Seems like this haplotype should not date to the Indo-Europeans, as Kazakhs who likely have Indo-European ancestry from the steppe don’t seem to have that.
Also raises the question of whether 13910T by itself does actually explain LP in Indian populations as well as we think. IRC there’s actually a big gap between LP in North India and 13910T.
More tangent:
As for the effects of selective migration, consider Mark Twain’s thoughts about Californians in Roughin’ It:
“It was a splendid population—for all the slow, sleepy, sluggish-brained sloths staid at home—you never find that sort of people among pioneers—you cannot build pioneers out of that sort of material. It was that population that gave to California a name for getting up astounding enterprises and rushing them through with a magnificent dash and daring and a recklessness of cost or consequences, which she bears unto this day—and when she projects a new surprise, the grave world smiles as usual, and says ‘Well, that is California all over.'”
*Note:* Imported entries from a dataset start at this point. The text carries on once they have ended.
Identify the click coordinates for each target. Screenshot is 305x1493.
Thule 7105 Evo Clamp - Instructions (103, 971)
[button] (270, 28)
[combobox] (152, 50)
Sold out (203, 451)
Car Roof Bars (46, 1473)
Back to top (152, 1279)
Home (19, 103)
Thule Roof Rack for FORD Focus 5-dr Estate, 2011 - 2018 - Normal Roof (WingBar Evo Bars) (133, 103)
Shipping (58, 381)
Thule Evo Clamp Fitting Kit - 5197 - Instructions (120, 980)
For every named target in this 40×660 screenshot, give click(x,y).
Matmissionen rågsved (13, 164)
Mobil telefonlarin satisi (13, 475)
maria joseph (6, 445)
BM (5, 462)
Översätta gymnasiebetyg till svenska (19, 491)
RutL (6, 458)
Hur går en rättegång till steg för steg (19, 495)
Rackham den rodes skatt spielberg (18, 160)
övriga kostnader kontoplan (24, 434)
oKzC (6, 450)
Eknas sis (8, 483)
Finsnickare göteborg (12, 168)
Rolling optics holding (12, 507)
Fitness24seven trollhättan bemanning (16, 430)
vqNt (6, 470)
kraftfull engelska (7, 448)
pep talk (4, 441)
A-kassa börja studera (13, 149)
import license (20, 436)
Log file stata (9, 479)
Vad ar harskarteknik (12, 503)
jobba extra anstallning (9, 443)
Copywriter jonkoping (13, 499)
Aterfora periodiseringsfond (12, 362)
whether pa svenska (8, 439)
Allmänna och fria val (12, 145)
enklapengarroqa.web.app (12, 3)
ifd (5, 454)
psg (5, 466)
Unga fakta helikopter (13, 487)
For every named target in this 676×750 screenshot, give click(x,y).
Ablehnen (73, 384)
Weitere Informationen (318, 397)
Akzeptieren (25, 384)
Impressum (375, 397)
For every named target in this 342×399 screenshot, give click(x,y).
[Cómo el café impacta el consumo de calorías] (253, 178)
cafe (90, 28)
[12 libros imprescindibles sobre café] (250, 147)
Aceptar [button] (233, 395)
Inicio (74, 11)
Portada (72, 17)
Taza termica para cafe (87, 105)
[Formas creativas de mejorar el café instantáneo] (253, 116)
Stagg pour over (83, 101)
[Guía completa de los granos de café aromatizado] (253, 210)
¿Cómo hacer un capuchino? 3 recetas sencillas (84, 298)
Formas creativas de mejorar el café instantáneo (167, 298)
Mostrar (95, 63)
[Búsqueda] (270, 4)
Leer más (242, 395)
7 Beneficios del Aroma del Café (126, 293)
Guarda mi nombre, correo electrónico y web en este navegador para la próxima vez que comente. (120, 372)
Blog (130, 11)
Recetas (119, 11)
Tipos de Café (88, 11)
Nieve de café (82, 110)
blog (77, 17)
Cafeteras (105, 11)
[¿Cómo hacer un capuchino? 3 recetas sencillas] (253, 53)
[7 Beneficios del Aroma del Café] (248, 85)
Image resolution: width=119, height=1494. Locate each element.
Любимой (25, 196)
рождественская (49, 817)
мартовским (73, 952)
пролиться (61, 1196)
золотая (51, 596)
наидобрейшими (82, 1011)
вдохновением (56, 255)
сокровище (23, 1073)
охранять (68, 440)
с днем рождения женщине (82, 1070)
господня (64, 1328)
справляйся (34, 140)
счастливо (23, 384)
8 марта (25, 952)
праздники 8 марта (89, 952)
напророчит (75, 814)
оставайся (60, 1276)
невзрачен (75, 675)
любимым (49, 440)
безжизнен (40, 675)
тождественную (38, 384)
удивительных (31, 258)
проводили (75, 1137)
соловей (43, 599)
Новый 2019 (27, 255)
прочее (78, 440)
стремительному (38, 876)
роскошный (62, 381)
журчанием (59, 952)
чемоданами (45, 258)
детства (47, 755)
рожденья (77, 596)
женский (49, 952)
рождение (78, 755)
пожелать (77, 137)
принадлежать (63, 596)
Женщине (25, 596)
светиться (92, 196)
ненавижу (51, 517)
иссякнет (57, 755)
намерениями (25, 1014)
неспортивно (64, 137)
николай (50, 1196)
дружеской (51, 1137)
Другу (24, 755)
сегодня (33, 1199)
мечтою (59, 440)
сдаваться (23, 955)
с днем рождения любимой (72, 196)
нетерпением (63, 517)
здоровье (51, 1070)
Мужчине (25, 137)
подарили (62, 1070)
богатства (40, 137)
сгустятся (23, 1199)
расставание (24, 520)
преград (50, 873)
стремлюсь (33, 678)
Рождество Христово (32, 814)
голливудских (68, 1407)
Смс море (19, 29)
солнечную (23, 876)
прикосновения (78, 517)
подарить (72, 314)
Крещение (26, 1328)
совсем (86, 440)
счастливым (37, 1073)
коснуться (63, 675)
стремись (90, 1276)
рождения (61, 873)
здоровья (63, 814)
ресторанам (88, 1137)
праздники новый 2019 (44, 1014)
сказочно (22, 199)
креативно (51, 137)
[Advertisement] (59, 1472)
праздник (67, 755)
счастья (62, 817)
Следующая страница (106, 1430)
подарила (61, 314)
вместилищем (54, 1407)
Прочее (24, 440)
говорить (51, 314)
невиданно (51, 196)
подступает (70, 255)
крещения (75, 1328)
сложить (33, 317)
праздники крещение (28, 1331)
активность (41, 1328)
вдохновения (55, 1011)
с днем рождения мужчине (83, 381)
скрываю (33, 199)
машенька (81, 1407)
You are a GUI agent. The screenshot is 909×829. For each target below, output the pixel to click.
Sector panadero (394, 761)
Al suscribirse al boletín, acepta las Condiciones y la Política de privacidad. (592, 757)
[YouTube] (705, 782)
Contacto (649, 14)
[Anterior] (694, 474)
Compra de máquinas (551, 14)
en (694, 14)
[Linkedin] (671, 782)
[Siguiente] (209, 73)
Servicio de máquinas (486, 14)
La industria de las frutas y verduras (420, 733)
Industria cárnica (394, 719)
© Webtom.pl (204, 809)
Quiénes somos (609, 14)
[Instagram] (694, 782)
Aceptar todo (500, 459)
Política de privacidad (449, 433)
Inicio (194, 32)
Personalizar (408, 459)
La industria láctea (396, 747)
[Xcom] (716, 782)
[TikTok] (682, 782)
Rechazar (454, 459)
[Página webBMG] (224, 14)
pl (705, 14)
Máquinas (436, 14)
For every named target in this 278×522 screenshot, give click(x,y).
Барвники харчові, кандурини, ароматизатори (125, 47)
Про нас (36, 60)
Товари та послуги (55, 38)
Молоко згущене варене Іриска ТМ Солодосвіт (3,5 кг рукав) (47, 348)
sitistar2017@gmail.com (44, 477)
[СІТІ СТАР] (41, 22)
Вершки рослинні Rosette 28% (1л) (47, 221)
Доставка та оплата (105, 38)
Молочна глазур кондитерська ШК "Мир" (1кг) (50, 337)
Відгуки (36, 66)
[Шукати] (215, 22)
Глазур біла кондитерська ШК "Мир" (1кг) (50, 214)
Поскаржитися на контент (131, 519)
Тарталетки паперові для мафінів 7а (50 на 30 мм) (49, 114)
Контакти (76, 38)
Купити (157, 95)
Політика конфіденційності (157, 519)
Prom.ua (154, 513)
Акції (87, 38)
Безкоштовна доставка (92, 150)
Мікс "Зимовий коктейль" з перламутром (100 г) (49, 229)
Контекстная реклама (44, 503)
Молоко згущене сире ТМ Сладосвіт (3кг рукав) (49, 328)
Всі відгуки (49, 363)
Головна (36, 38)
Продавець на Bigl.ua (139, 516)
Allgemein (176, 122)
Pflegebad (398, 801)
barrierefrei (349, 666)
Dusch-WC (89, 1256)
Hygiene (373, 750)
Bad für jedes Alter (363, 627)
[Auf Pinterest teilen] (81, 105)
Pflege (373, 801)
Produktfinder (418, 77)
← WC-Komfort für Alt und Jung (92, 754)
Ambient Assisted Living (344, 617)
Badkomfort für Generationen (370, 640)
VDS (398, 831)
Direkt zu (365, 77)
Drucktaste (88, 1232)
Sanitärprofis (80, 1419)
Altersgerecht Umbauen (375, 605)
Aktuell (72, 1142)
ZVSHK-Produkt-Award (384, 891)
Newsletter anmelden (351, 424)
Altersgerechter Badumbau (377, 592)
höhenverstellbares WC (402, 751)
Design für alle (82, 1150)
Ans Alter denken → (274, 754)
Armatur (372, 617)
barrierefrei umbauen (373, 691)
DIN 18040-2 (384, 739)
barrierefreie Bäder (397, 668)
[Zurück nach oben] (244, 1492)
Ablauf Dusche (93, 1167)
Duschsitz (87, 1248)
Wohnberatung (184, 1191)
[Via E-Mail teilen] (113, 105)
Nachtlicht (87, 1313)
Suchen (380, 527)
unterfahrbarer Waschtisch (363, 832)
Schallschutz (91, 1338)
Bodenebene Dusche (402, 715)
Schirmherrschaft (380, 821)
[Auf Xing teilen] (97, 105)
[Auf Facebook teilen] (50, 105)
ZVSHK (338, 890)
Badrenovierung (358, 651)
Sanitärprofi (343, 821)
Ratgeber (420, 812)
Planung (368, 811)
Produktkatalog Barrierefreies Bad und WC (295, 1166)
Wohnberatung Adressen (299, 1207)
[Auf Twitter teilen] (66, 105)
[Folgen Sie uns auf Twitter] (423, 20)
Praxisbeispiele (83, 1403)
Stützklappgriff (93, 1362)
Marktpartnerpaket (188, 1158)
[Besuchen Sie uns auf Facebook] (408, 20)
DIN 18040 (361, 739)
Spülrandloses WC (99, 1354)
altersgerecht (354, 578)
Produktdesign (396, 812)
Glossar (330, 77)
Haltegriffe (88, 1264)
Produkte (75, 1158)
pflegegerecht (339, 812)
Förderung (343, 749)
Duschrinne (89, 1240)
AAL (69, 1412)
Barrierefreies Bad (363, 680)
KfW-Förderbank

http://www.sciencedirect.com/science/article/pii/S0002929714000676
“[…]The T-13910 and A-22018 variants occurred on the same haplotype background, consistent with previous studies of European populations (Figures 2, 3, and 4A).8, 20 and 22 Furthermore, some African populations with the T-13910 and A-22018 variants, such as the Bulala from Chad and the Fulani from Cameroon, shared the same haplotype background with Europeans. However, the Fulani also shared a distinct T-13910/A-22018 microsatellite haplotype with the Arabic Baggara from Cameroon (Figures 4A–4C). Further, we noted that the Mozabite from Algeria had the T-13910 and A-22018 variants on the same haplotype background as did the Palestinians from the Middle East (Figures 2, 3, and 4A–4C).[…]
Interestingly, there is another LP allele, 13913-C, which is found in Africa, Europe, and West Asia [Italy, a Danish person of German origin, Jordan, Saudi Arabia Bedouin, Cameroon, Sudan, and Ethiopia].
Greg,
Please clarify. Did you think you were waltzing into a debate about group selection, or are you genuinely confused about a basic population genetics concept?
http://racehist.blogspot.com/2015/02/kinship-coefficients-and-ethnic-genetic.html?showComment=1424980458393#c3067222169299322005
I’m not confused: you’re just wrong.
Yet another one of those sad sacks I talked about earlier.
Since you don’t seem to be very interested in learning basic facts about evolutionary biology, I’ve found something that might help you with your desperately needed remedial education.
Happy Black History month!
There are no such things as “ethnic” genetic interests- there are only the genetic interests of you, and every other genome you’re competing against. Period.